Keep in mind three words that begin with S: Selection, Significance, and Style. 

Your personal history will get you nowhere if you're not artfully selective about what you include. Don't try to tell everything about your life; you'll end up with a story as tiresome to read as it was to write. Instead, decide what the story is really about and use only the details that apply. 

A story, any story, should be significant, and the significance should transcend your personal experience and growth. The significant aspect of a story should challenge the reader to think and to learn something new about the human condition. 

The importance of style almost goes without saying, because if you enjoy writing, you enjoy doing it well. You treasure irony, and you love choosing the right words and placing them in the right order. You know that your story must not reek of overwriting, but you also have confidence that your reader wants to hear the sound of your voice. 

The main difference between oral history and autobiographical fiction, of course, lies in the word "fiction," with all it implies. I just said it's more than having a good memory; now I'll say good fiction requires the ability to forget what really happened from time to time. The most amateurish defense of an unsuccessful scene is "but that's the way it really happened." So what? You have permission to tell lies if doing so makes a better story. You'll still be true to the lessons learned in life. 

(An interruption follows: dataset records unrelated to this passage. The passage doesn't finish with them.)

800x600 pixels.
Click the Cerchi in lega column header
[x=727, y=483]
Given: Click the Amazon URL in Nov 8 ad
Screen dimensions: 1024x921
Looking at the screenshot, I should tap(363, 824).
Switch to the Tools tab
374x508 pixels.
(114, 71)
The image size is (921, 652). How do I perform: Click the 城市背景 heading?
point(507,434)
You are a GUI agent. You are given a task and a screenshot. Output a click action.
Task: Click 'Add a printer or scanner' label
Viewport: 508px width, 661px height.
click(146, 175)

Caution: writing autobiographical fiction can be dangerous to your health. If you write about your family, don't show your family the story until it's already in print, and even then you can expect to hear such comments as: "That's not the way it really happened," "Uncle Dwight was not a drunk," "You might have mentioned that my second marriage was much happier," or "You weren't that easy to live with either." They'll think they're looking at snapshots from Thanksgiving, and they're probably the kind of relatives who think any picture taken of them is unflattering. 

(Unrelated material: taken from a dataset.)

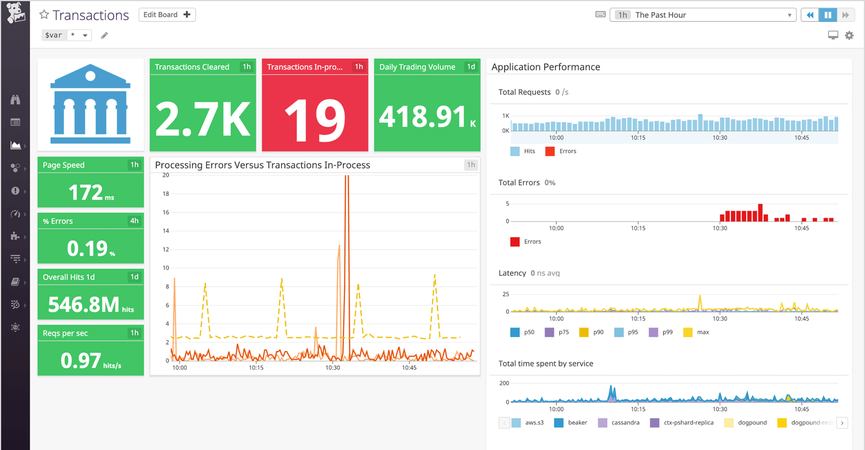This screenshot has height=450, width=865.
Task: Click the red Errors swatch under Total Errors
Action: tap(515, 241)
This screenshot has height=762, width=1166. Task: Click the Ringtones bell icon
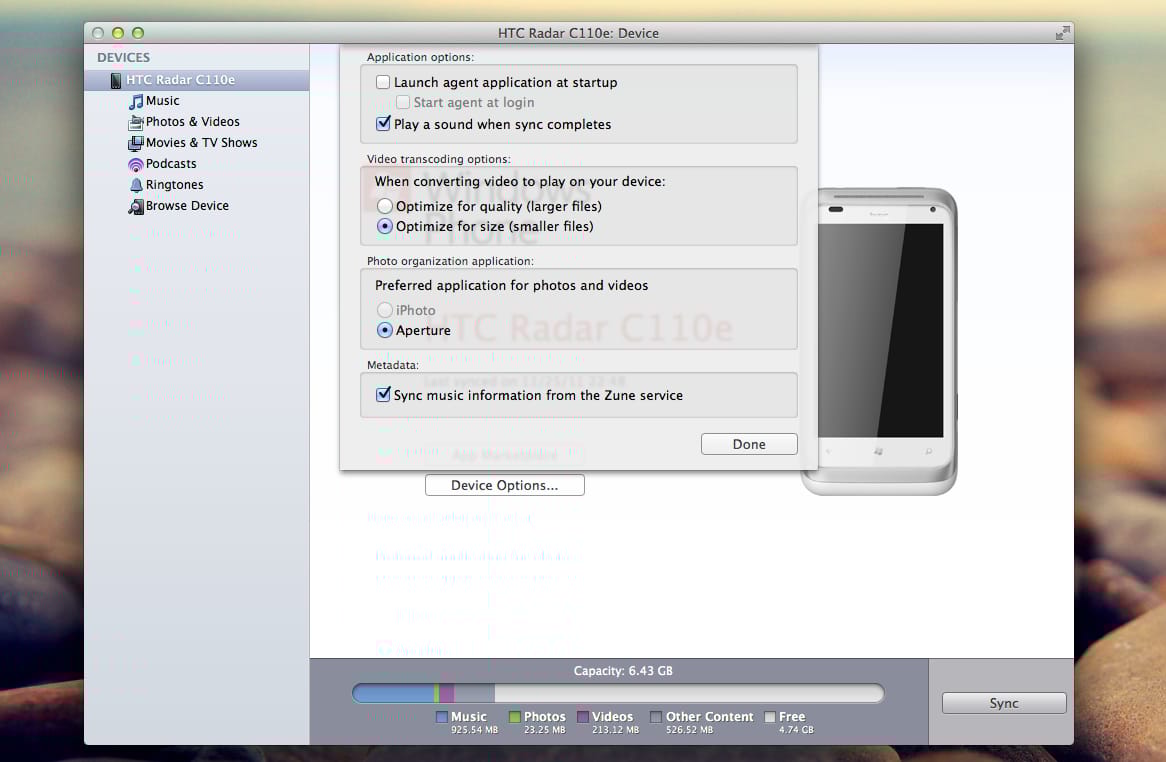click(136, 185)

Another reason to embrace the lie. 

Don't be gratuitousy unkind, and remember that your stories may also celebrate the joy of your experience and the heros of your past as well as the hard lessons learned. Be sure to let your family see those positive stories as well, but even then, it will be safer if you wait until they're in print. 

But write your stories anyway. Change the details if you need to keep your family happy. Change names. Turn men into women, the women into men, and set the stories in Indianapolis. Throw in a few nice things about your ex-spouse, even if they're not true. The important truth will come through, and if your friends and family can't live with that important truth, tough. 

From whom do they think you learned that truth anyway?